Dataset excerpts:
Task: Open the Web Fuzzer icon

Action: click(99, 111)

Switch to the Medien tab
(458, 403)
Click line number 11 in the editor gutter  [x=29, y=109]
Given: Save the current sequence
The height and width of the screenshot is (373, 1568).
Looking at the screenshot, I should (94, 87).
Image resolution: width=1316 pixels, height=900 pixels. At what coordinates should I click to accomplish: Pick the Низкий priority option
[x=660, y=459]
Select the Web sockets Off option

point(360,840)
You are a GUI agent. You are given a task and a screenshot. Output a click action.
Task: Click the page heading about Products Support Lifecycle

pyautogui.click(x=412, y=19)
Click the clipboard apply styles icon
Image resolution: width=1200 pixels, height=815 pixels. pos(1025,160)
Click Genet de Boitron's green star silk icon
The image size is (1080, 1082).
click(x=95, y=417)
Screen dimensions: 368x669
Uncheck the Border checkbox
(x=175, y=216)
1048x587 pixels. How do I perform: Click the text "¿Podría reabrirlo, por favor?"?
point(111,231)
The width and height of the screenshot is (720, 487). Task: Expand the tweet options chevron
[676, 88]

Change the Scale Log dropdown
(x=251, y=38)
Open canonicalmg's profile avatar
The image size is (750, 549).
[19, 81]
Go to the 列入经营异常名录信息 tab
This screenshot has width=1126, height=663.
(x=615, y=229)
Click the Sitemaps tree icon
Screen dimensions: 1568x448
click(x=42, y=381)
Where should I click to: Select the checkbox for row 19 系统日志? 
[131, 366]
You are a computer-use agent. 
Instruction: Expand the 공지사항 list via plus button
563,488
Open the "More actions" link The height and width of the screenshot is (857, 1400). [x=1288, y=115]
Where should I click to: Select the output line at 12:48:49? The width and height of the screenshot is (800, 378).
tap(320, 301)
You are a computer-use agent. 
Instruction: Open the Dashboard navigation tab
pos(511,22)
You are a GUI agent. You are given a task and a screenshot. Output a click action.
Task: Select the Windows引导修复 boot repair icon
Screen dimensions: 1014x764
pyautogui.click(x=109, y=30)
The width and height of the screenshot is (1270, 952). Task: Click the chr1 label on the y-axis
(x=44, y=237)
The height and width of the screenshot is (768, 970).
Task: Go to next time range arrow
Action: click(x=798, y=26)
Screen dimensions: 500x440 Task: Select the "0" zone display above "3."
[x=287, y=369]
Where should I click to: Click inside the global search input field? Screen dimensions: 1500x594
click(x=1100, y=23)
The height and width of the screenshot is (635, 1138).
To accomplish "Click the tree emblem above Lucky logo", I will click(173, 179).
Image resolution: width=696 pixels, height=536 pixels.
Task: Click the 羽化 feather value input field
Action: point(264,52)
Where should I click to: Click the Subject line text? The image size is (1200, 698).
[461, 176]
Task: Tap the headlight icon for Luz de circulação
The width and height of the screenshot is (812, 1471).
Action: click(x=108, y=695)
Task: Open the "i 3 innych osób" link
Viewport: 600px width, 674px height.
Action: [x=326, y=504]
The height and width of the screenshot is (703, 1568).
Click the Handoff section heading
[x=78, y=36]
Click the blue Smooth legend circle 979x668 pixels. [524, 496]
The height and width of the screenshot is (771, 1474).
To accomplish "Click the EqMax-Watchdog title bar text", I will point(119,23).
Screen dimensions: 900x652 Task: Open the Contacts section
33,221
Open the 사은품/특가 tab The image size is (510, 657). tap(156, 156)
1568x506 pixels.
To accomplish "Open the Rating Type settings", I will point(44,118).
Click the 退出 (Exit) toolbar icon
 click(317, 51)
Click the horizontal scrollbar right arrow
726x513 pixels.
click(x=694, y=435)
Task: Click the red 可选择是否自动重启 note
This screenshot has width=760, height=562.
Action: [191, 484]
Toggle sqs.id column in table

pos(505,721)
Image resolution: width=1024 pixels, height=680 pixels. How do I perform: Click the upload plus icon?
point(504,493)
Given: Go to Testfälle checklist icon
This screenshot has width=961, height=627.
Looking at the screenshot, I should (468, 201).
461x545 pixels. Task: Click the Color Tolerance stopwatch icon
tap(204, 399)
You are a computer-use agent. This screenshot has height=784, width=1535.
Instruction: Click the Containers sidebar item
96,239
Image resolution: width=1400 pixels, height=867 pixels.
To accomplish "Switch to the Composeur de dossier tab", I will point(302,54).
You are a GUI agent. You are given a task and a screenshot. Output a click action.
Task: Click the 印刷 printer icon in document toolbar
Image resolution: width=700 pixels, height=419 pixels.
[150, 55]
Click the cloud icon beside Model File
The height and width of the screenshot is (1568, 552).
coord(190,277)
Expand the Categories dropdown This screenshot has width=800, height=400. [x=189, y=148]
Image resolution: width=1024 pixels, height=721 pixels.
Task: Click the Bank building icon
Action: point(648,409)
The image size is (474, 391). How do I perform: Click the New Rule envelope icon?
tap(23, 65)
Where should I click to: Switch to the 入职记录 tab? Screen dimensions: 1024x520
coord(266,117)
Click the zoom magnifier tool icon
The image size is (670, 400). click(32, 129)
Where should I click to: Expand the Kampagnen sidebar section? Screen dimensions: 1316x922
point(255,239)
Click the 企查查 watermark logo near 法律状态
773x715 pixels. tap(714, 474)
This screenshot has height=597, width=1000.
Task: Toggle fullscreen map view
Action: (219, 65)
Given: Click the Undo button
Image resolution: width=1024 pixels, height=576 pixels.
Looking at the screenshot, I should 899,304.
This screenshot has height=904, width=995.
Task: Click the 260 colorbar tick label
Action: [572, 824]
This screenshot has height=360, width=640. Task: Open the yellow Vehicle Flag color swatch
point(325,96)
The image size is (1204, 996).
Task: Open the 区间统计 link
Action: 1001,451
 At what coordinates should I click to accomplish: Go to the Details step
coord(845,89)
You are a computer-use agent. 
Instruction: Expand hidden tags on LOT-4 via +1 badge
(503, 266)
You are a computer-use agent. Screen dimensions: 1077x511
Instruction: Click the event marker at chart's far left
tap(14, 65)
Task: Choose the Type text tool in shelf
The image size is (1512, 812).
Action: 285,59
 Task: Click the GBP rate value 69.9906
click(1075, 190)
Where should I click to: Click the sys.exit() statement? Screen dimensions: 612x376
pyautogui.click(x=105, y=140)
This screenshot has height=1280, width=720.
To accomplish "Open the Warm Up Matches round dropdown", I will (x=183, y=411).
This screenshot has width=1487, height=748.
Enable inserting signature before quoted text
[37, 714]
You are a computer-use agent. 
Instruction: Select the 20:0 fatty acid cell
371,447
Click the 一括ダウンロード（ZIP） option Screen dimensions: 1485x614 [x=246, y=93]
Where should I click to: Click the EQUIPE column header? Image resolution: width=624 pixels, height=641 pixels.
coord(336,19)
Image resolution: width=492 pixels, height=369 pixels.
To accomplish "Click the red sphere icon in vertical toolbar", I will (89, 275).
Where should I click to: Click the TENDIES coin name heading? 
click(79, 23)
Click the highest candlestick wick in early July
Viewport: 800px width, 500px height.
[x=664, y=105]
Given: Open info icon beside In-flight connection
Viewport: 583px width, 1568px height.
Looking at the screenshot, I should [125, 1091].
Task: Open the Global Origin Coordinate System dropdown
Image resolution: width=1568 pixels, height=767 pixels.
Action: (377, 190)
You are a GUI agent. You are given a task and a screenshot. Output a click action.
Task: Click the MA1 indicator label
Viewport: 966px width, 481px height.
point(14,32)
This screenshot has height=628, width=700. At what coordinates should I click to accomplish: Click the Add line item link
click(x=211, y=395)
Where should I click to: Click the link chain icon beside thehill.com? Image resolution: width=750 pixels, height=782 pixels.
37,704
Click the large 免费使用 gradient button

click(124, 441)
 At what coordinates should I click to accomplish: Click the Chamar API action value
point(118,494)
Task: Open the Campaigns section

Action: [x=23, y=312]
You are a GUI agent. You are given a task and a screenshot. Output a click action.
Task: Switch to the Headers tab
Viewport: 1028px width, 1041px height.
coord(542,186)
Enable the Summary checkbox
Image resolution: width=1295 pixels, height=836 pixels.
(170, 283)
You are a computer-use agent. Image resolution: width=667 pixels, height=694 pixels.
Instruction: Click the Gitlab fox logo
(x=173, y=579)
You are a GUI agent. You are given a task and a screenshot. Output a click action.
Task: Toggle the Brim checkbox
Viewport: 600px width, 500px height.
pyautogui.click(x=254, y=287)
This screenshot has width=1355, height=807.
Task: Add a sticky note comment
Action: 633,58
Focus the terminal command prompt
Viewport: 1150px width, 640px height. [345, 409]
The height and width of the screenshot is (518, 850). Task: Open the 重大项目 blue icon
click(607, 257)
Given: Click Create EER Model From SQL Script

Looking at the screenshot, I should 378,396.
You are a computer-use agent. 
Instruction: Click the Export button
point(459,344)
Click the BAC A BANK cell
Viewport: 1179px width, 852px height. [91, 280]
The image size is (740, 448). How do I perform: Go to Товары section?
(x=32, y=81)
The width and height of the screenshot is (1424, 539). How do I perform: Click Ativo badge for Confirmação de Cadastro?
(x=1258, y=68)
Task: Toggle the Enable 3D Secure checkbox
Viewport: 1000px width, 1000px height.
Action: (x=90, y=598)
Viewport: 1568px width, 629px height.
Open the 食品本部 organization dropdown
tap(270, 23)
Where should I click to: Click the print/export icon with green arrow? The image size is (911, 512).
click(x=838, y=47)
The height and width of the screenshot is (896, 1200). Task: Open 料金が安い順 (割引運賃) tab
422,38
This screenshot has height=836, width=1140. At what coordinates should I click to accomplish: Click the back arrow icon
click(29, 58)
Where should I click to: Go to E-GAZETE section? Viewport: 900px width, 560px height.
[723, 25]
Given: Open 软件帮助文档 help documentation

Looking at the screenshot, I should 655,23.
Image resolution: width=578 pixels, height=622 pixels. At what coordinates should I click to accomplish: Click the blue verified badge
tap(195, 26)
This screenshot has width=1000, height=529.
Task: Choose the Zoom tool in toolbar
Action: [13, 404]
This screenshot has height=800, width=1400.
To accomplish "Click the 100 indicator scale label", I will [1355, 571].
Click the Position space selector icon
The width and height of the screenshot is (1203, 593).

Task goal:
Above this instruction are the records; retype exactly the lines from the one containing "This screenshot has height=836, width=1140." up to and including the one containing "This screenshot has height=800, width=1400.".

Output for this exercise:
This screenshot has height=836, width=1140. At what coordinates should I click to accomplish: Click the back arrow icon
click(29, 58)
Where should I click to: Go to E-GAZETE section? Viewport: 900px width, 560px height.
[723, 25]
Given: Open 软件帮助文档 help documentation

Looking at the screenshot, I should 655,23.
Image resolution: width=578 pixels, height=622 pixels. At what coordinates should I click to accomplish: Click the blue verified badge
tap(195, 26)
This screenshot has width=1000, height=529.
Task: Choose the Zoom tool in toolbar
Action: [13, 404]
This screenshot has height=800, width=1400.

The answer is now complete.